Momentum was on North Kitsap’s side early in the second half Saturday night. The Vikings tied the match 1-1 on a penalty kick late in the first half, then scored another in the 43rd minute to go up 2-1.
The response for Columbia River (24-0) took a bit more than five minutes. About 15 minutes later, Tyler Brown punched in a corner kick to tie the match 2-2.
Less than a minute later, off another set-piece play, JP Guzman scored to put River ahead 3-2.
“Those set pieces are what wins and loses games for us,” senior Alex Harris said. “Their first goal came off a foul right there in the box from a set piece. That’s how we let them back into the game. And then obviously we got two goals to go back ahead in the game from set pieces.”

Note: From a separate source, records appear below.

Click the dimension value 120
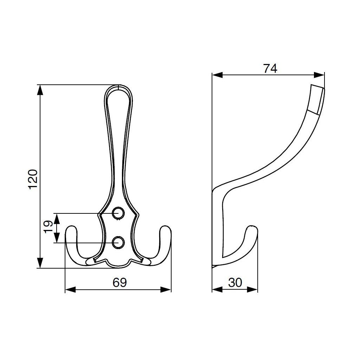coord(33,179)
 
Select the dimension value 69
coord(120,282)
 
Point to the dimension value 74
coord(270,68)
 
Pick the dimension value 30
coord(235,282)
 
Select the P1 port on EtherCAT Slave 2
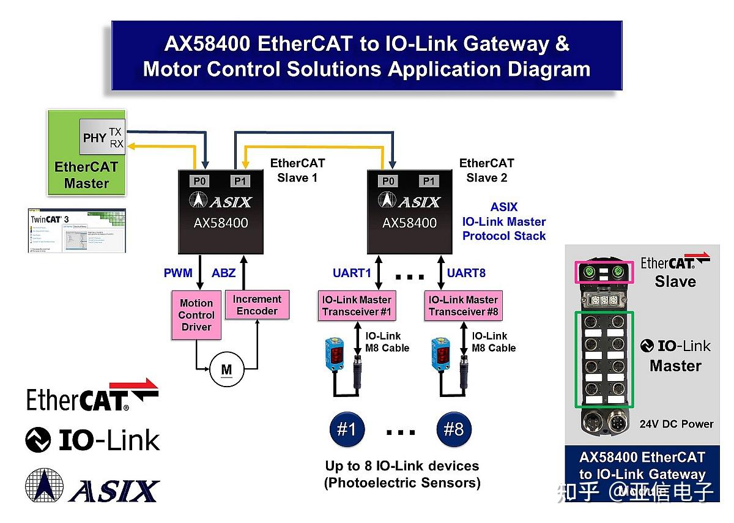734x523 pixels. coord(429,181)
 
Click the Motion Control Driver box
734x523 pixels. coord(196,315)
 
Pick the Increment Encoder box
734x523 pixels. coord(257,305)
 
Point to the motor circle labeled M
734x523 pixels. coord(226,369)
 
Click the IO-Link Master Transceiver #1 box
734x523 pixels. coord(357,306)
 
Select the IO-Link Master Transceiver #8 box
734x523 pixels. coord(463,306)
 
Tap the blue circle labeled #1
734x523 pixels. coord(347,429)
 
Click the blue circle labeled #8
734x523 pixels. coord(454,429)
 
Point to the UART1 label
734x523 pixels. coord(352,273)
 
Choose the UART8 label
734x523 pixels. coord(466,273)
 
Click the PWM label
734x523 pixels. coord(178,273)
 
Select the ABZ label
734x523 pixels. coord(223,273)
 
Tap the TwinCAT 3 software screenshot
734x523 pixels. coord(77,231)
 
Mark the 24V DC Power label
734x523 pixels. coord(677,424)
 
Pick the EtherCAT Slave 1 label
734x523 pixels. coord(297,170)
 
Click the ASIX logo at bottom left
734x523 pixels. coord(92,487)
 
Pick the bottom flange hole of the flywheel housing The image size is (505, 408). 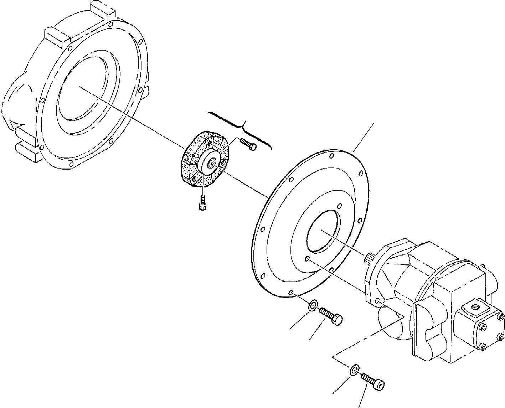pyautogui.click(x=71, y=164)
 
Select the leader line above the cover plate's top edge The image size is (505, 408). pyautogui.click(x=364, y=137)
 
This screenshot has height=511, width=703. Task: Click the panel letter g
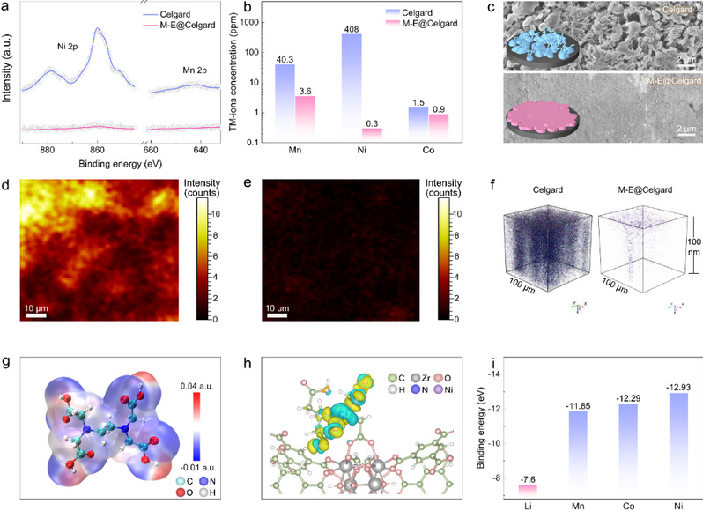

Senior Hunter Cunningham added: “Getting that tying goal was a huge moment shift, tying the game up. It’s like ‘we’re back in this.’ And then we got third goal to put us up one. And then we’re like ‘we can get another.’ ”
River would get another when Harris scored his second goal of the game in the 65th minute. From there, River had to withstand a frantic final few minutes as North Kitsap brought pressure, leading to several yellow cards on the Rapids.
“You want to battle out there,” Cunningham said. “You want to give it all you’ve got. Sometimes you’ve got to take a foul. Sometimes you’ve got to get a card, if it fits the moment.”
“Naturally, we’re in a state championship game,” Harris added. “Everyone is going to be playing with heart and giving it their all. So sometimes emotions come out. That’s just how it works.”
When the final whistle sounded, the Rapids’ emotions poured out as Harris dropped to his knees in the middle of the field, then was swarmed over in a dogpile of his teammates.
“Honestly it’s unmatched,” Harris said of the feeling. “To fight with my brothers, we’ll forever be a family. And to do what we just did – come back from 2-1 down. We all had so much confidence in each other, so much spirit, that we knew we could do it.”
It’s been a long road for this state title, River’s first since 2018. The three previous seasons for this year’s crop of seniors ended in disappointment.
Their freshman year was wiped away by the pandemic, and COVID restrictions prevented a state tournament from being held their sophomore season.
Then last season, River’s bid for a state title ended with a state semifinal loss.
But this year, the Rapids hoisted that championship trophy and let their emotions out.
“There is nothing like this feeling,” Benner said. “I don’t even know how to explain this. Just being able to see that what we put for the last three months is worth it. It means everything to all of us. We’ll be singing along to everything on the way home. It’ll be fun.”